What do you mean by restraining ? Like are they physically holding him down
Give me a break! We're talking about a 7yo here! Pu-leeze! I gotta tell ya, I hope they know what they're doing if they're physically restraining kids. My son almost broke and aide's jaw one time because she and the teacher weren't restraining him properly (they admitted they weren't--they're both trained). They shouldn't have been restraining him at all, but they felt they needed to. Heck, he broke a bone in my face when he was 8 because I didn't know what I was doing, but I was afraid he was going to hurt his little brother or himself, and dh wasn't home to help me. And what the heck is this threatening to call the police??? Public schools make me so crazy. I never had problems with them until my kids went. The whole system needs so much tweaking, it's not even funny.
Sorry to turn your vent into mine, but this is something I'm so passionate about. Our schools need teachers and administrators that understand the needs of the kids--not people who are just about how much money the schools can get. I know there are some great teachers (and other adults) out there, but they're few and far between. I'll be starting college classes this summer to eventually get my degree in special education. The special needs kids need teachers that "get" them. I've got lots of school of life there.
Hugs
Cathy
(((Dee)))
That's the most infuriating part of this. It COULD have been avoided in the first place. When Liam initially asked to apologise for the first infraction and they had let him it would have totally deescalated everything.

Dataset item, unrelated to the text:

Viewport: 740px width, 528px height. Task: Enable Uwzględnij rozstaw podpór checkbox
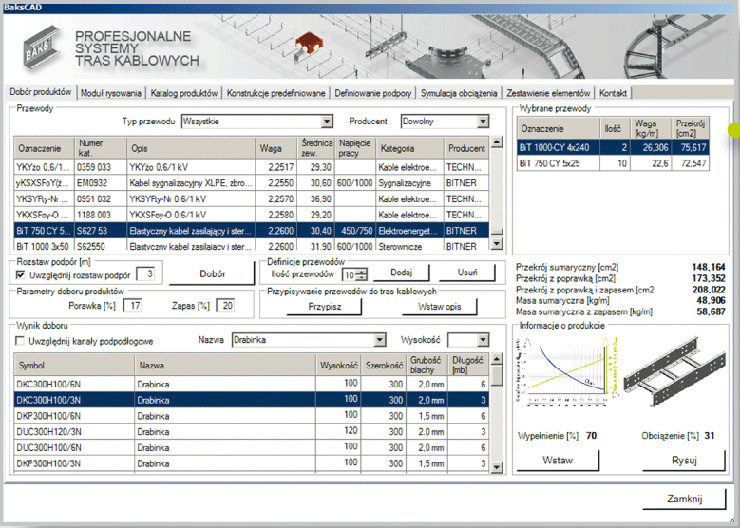(21, 274)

I am looking into the legal issues with not informing a parent of a restraint; this teacher has become way too trigger happy with them; and she obviously asked the resource teacher to have a "chat" with Liam the next day as now he thinks he is going to be arrested for being a "bully"....sigh!
Dee
Ridiculus. Write a letter to the principal at the very least to file a complaint. Most times the principal is the direct supervisor and in charge of the persons evaluations. If not him/her then ask who is that persons supervisor. The principal will know. I don't know Georgia law but at the very least parents should be informed.
Here in Cali she would be in a whole can of worms. And yes, she definitely should have de-escalated the situation first. Teachers who are control freaks or just inflexible shouldn't be teaching, especially not in special ed.
IMO Liam did a fabulous thing by asking to apologize. In a classroom such as this that proper social skills should have been the priority. If the other student would get upset at having his work interupted then she could have easily taken out a timer or other such accommodation to show Liam exactly WHEN he could apologize (and make it quick)
I do know california law and thankfully, our kids are pretty darn protected here. It is called the "Hughes Bill" and we have to be very very careful how we even touch or physically prompt a child.
A restraint is only used in emergencies to ensure safety and only long enough to ensure safety and only by trained staff (3 day training and have to be retrained every 2 years I think).
Mike had this happen a number of years ago and his teacher would clear all the other kids out of the room and let him trash the room but would only restrain if he was doing some serious headbanging or charging/throwing furniture at teachers and wouldn't stop when prompted.
Sorry, but if he had "bumped" her arm while in a rage she would have never restrained him. She would have likely ignored it and walked away. If he hit her on purpose she would have asked him to stop and if he didn't and continously charged she wouldhave restrained him and asked him again to stop. When he agreed to or started to calm down she would let go and only rerestrain if again he was uncontrollably aggressive or self injurious.